Exercise prompt
Quote the records word for word, from the first line through the line with "Action: (x=119, y=449)", including that line.
==== Data shown
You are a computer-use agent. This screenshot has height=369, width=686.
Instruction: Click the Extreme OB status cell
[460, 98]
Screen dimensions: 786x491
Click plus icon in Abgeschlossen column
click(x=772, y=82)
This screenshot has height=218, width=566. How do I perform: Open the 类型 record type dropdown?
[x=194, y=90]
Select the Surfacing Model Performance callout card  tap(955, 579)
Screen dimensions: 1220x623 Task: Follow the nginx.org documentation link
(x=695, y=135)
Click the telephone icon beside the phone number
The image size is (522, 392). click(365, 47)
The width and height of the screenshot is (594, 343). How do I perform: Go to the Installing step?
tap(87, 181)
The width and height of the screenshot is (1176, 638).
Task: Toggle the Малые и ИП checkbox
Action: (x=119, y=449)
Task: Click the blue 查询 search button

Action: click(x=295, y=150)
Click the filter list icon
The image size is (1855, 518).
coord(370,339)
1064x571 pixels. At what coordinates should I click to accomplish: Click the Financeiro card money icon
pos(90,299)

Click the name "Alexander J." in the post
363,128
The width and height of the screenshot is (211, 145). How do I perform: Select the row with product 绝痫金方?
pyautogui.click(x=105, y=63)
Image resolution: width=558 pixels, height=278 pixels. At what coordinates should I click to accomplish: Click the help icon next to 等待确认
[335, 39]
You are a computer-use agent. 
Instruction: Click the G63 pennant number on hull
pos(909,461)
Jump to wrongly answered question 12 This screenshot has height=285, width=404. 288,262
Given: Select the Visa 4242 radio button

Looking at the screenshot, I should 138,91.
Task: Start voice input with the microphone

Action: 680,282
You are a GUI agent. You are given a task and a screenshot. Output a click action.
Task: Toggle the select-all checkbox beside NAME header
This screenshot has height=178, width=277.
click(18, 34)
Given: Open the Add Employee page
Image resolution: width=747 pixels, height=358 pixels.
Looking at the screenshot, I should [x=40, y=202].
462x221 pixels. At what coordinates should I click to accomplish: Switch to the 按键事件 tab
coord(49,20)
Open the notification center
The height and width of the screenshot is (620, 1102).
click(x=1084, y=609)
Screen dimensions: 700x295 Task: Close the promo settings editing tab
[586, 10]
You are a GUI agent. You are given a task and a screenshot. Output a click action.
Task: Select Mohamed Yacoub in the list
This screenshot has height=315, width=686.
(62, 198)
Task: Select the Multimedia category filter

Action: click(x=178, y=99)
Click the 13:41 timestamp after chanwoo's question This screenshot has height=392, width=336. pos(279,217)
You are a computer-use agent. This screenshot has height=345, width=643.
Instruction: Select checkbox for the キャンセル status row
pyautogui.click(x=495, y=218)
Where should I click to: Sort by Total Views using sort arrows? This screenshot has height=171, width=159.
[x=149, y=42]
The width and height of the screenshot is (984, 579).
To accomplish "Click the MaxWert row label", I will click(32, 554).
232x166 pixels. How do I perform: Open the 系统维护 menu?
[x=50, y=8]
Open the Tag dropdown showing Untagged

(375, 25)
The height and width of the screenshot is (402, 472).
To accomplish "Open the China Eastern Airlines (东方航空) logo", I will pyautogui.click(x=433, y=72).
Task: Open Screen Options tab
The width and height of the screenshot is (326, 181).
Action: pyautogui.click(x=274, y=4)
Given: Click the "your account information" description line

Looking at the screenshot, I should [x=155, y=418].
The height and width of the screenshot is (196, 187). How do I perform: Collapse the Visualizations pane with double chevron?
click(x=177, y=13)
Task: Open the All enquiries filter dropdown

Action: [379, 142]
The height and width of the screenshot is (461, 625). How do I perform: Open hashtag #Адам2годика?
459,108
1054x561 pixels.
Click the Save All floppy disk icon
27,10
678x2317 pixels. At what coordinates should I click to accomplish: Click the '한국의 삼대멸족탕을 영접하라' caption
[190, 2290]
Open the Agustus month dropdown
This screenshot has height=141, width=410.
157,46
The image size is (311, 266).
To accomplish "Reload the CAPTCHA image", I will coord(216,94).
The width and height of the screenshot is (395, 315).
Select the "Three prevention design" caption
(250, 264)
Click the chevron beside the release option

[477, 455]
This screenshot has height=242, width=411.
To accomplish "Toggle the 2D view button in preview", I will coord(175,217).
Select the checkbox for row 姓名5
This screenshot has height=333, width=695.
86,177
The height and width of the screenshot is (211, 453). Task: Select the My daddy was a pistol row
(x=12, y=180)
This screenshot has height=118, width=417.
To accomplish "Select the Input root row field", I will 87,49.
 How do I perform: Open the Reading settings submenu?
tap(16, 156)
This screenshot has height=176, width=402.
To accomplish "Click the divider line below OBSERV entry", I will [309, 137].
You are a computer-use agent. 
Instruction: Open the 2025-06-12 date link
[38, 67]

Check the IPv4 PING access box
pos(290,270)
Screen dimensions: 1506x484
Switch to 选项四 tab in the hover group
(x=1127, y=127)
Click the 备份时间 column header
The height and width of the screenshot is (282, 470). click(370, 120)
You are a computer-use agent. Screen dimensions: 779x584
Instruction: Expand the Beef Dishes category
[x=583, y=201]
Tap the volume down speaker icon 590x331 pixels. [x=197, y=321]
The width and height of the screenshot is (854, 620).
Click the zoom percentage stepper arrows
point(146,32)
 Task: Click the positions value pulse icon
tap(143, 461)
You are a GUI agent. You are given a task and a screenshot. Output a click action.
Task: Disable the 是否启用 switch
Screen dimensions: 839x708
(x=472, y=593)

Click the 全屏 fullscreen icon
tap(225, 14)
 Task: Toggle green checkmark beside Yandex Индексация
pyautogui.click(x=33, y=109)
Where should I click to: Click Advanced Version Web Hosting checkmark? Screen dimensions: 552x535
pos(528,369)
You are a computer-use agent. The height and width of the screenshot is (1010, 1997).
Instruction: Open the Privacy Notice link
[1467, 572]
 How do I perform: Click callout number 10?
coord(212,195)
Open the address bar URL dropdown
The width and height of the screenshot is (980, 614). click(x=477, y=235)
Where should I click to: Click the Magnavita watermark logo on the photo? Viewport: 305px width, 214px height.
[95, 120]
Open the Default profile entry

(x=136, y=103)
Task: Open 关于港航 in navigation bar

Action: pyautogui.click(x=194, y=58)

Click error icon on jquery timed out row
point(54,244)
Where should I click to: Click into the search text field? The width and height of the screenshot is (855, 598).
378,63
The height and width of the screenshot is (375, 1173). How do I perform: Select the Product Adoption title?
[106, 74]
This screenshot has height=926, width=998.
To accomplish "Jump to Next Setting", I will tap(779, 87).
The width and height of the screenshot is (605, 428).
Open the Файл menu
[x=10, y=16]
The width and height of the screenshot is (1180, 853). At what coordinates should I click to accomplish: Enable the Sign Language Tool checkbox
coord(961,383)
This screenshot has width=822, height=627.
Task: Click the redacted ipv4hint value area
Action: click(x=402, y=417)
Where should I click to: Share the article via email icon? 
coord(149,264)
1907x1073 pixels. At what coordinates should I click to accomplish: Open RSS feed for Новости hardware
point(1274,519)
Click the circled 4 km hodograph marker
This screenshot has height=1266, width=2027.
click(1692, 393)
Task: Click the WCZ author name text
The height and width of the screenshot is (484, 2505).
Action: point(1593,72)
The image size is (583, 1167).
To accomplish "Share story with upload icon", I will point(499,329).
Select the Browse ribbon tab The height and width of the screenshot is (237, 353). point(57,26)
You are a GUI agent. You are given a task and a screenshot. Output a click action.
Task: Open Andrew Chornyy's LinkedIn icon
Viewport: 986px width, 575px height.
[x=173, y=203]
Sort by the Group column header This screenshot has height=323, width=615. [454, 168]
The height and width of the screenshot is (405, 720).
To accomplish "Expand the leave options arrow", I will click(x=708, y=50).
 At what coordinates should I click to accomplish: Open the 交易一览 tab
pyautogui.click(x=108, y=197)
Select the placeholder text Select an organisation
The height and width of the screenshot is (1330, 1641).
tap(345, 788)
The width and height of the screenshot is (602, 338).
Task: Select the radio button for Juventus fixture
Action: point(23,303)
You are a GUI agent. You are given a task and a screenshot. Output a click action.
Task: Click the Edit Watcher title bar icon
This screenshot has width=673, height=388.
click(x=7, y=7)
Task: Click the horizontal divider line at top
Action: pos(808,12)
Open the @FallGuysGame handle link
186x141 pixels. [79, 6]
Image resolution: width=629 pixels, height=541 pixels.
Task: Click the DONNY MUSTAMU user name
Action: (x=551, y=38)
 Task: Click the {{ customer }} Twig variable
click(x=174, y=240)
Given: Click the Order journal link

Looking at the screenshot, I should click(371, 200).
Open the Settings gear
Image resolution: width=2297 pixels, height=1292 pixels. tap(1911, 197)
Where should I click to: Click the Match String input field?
========
Task result
You are a computer-use agent. This screenshot has height=369, width=686.
Instruction: Click the Extreme OB status cell
[460, 98]
Screen dimensions: 786x491
Click plus icon in Abgeschlossen column
click(x=772, y=82)
This screenshot has height=218, width=566. How do I perform: Open the 类型 record type dropdown?
[x=194, y=90]
Select the Surfacing Model Performance callout card  tap(955, 579)
Screen dimensions: 1220x623 Task: Follow the nginx.org documentation link
(x=695, y=135)
Click the telephone icon beside the phone number
The image size is (522, 392). click(365, 47)
The width and height of the screenshot is (594, 343). How do I perform: Go to the Installing step?
tap(87, 181)
The width and height of the screenshot is (1176, 638).
Task: Toggle the Малые и ИП checkbox
Action: (x=119, y=449)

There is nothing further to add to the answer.